I started again, this time for Nikshitch and the Durmitor, with the intention of going into Turkish territory if possible.

At Rijeka I was taken to the small-arms factory on the river, the primitive machinery being worked by water power. Here were men busy fitting new stocks to old rifles, Russian ones. I was told that one was being prepared for every man in Bosnia and the Herzegovina. When all were ready they would be smuggled in. I was taken aback at this, but found when playing the phonograph in the evening to a large party, that the notion of a not distant war with Austria accompanied by a great Balkan rising was generally accepted. Still more was I surprised to hear talk against the Prince. He and his sons were accused of taking all the best land and doing nothing with it. And the question of the tobacco regie raged. Podgoritza I found greatly changed. The outer world had rushed in on it. The tobacco factory dominated the town. "God willing, we shall burn it down!" said the populace cheerfully. True, it employed many hands, but they complained the pay was low, though they admitted that the girls had never earned anything before. In truth, regular work was a new thing in Montenegro. The end of the days of indefinite coffee- and rakia-drinking and recounting of past battles was now approaching. The middle ages were leaping at one bound into the twentieth century, and the Montenegrin was angry and puzzled.

The Italians had undertaken to construct a railway, quays, and harbour works, and offered fair wages for workmen. The Montenegrins demanded fantastic payment and imagined that by standing out they would get it. To their astonishment the Italians imported gangs of far better workmen and finished the work. Then the Montenegrins cursed the Italians and hated them bitterly. Even Montenegrin officers openly boasted that they did not know the price of the regie tobacco as they smoked only contraband, and feeling ran so high that the Italian Monopol buildings at Antivari were attacked and damaged.

At Podgoritza I met again the Albanian coachman Shan, who had served me very faithfully on my previous visits. He took me to the house of his family. A striking contrast to the Montenegrin houses, it was spick and span and even pretty, for the Albanian has artistic instincts, whereas the Montenegrin has none. Left to himself, his taste is deplorable.

Further signs of change in the land soon showed themselves. Rijeka had already grumbled. At Danilovgiati I was at once approached by a youth, who proudly showed me a Serbian paper containing his portrait and verses by himself. He was lately come from Belgrade, where he was a student, one of the many who have there been made tools of by unscrupulous political intriguers.
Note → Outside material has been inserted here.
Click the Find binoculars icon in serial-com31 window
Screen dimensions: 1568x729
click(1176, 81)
He indignantly inveighed against the poverty of Montenegro and ascribed every evil to the Prince. I suggested that the Montenegrins themselves were among the laziest on God's earth, and could with energy do very much more with their land. But he blamed "the Government" for everything. No learning, no progress, he declared, was possible. You could not even import the books you wanted. He hurled his accusations broadcast and then, for he took his literary qualifications very seriously, sat down and wrote a verse about me after considerable labour and much sprawling over the table.
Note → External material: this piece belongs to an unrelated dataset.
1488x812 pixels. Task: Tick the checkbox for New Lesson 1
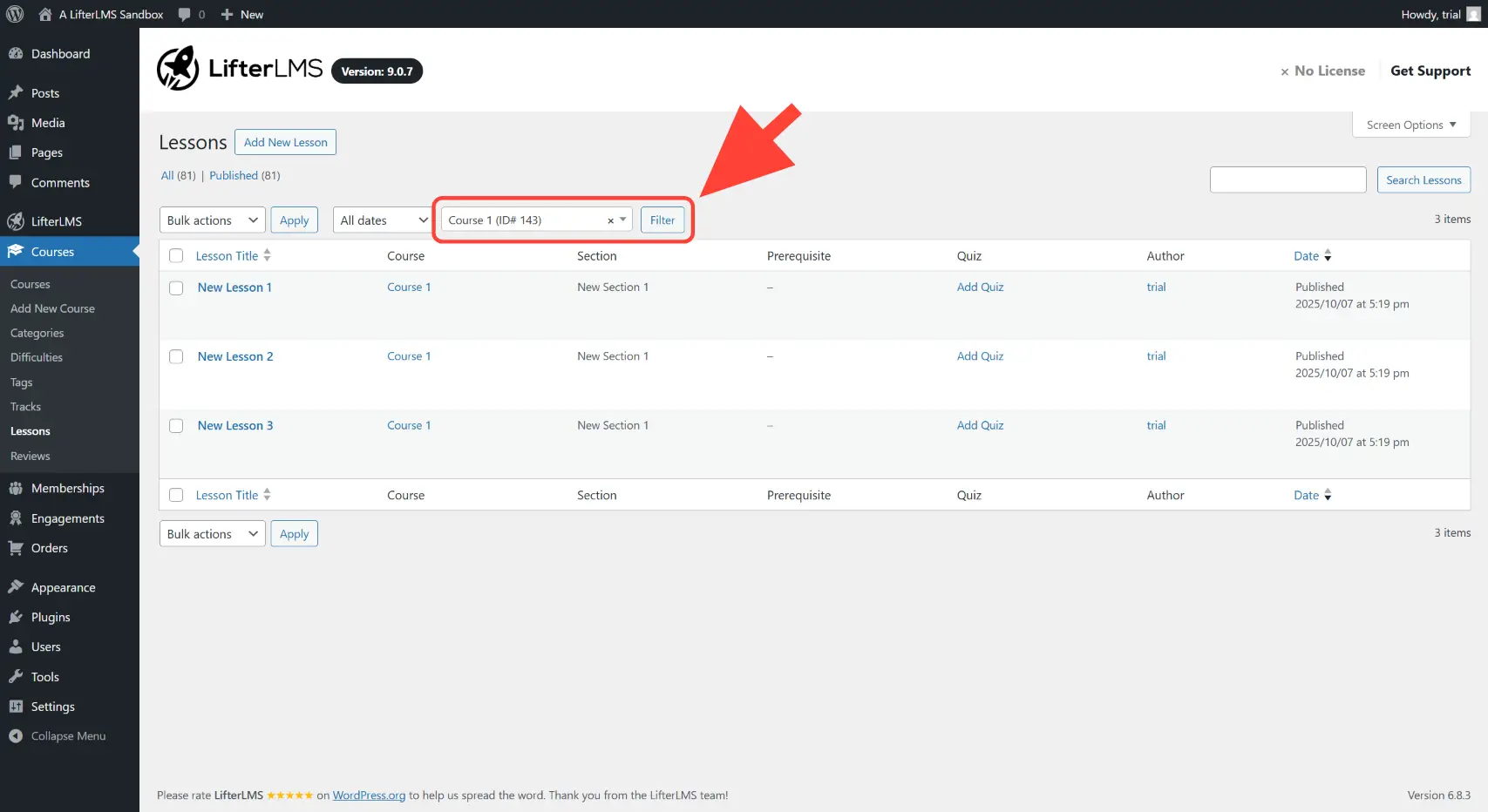176,288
Danilovgrad was the home of another reformer, Dr. Marusitch, a Montenegrin who had but recently returned from Manchuria after many years' service as a surgeon in the Russian Army. A wild, enthusiastic creature—good-natured, well-meaning and indiscreet. For Montenegro he was rich. He had just married an extremely beautiful young woman, and the hospitality of the two was unbounded. He at once asked me to stay six months as his guest and write, with his aid, the standard book on Montenegro. Like all who had lived in Russia, he was a hard drinker and tipped down alcohol in alarming quantities. He was a strange mixture of the old world and the new. Took me to see the grave of Bajo Radovitch, who fell in 1876 after having cut off fifteen Turkish heads; admired the bloody feat, but blamed Germany for keeping up militarism. He had no opinion at all of the Montenegrin Government, and poured out a torrent of plans for its reform. He was all for peace, he said, and wanted to rearrange all the world—which badly needed it. I little thought what would be his fate when I wished him goodbye, and promised to look him up next year.
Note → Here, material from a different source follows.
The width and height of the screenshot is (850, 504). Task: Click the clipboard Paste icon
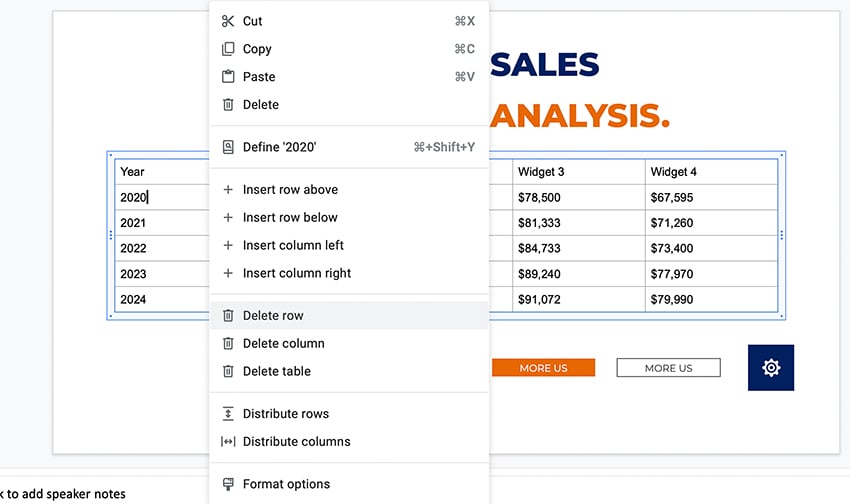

On the road to Nikshitch we came up with the military wagons carrying weapons, mainly revolvers and sword bayonets up-country for distribution. Russia had sent a revolver for each man in the country, and great was the rejoicing. Russia, when she re-armed her forces, usually bestowed the old weapons lavishly on Montenegro. Artillery was soon to follow.

We left the road and struck up-country towards Durmitor, along with a string of pack-horses laden with the Russian weapons which went with an armed escort. By the way we passed two stones recording recent murders, showing that blood feuds were not yet extinct.

At Zhabljak, Durmitor, I spent two amusing days seeing the distribution of arms. Men flocked in from all parts, were delighted with their new toys, and Russia leapt up in every one's estimation. No ammunition was served out for, as an officer remarked, "It would all be wasted." They conversed on blood and battle and clicked their new revolvers. "How we should like to go over and try them on the Turks," they said. "But we dare not cross the border because of the Powers."

Two chetas (battalions) were armed and had left when a bugle sounded of a sudden. "That means third cheta assemble!" shouted Krsto. All rushed out. Sure enough a telegram had arrived saying "The Turks are over the border! Mobilize at once!"